As producers aim to maximise milk from forage - either by growing grass as efficiently as possible or cutting more often to maximise yield and quality - using a silage additive is one of the most important factors to help reduce losses and improve performance. Energy losses from field to feed-out in a well-managed system can typically be up to 25%. Around half of these losses happen before opening the clamp and half occur after.
Fermentation is an important but potentially wasteful process in energy and protein terms. Better quality forage is at greater risk of losses, as feed for livestock is also feed for bacteria, yeast and moulds within the silage.
Rapid clamp filling, appropriate compaction, effective sealing and consistent top weight, followed by a shear grab used on a fast-moving face, are the basic requirements to minimise losses. Most silage additives can help to speed up fermentation, reducing protein breakdown and energy loss before opening.
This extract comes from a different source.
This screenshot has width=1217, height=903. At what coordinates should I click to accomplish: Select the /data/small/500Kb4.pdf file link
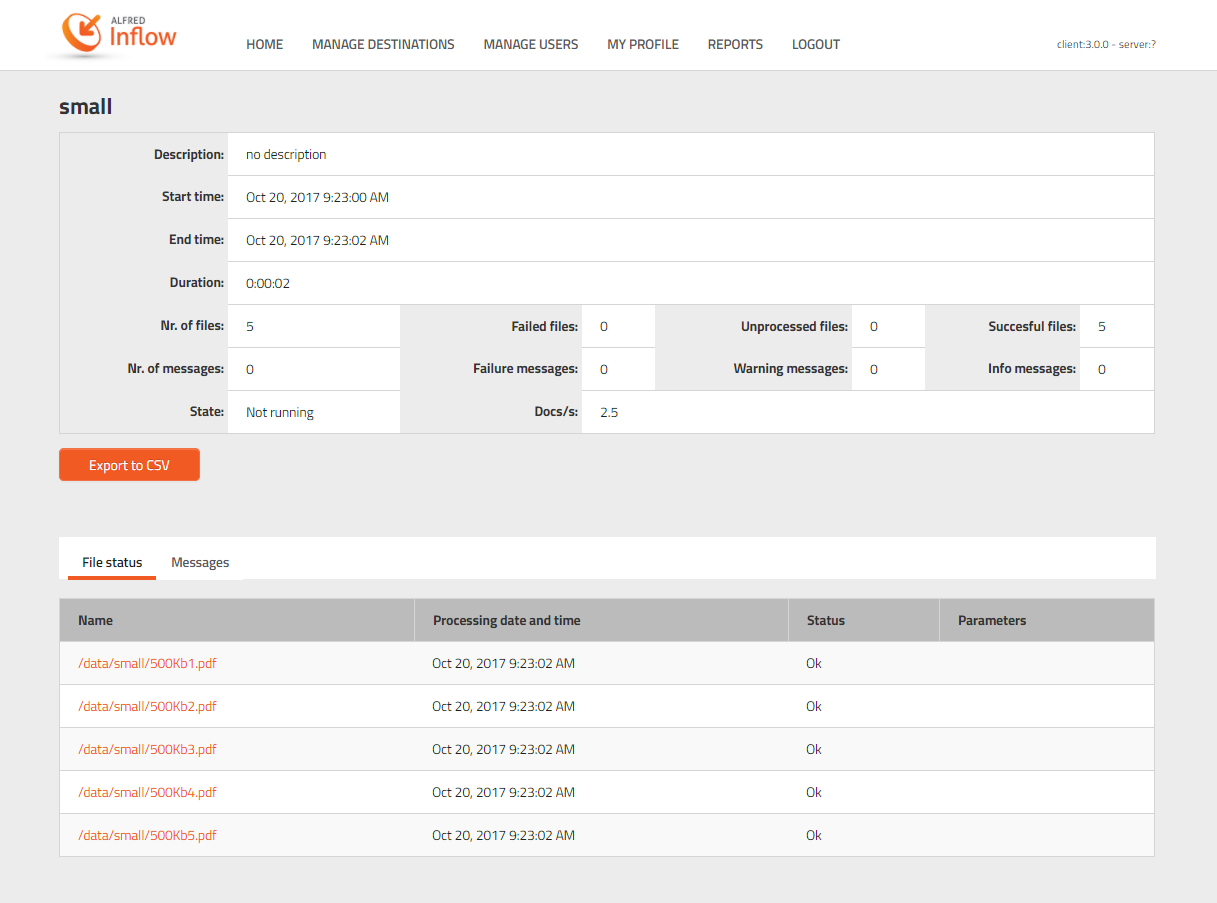pyautogui.click(x=147, y=792)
Some inoculants have been shown to reduce potential dry matter losses of up to 50%. The benefits of using an inoculant can be at least an extra litre per cow per day, or up to an extra 10% live weight gain.
Early grazing maximises the proportion of grazed grass in the cow's diet and we know the nutritional quality of spring grass is superior and cheaper than alternatives.
Current reseeding rates of 2-3% per year are far from the required rate if livestock farms are to maximise returns from forage. Grass leys are replaced far less often than every 10 years.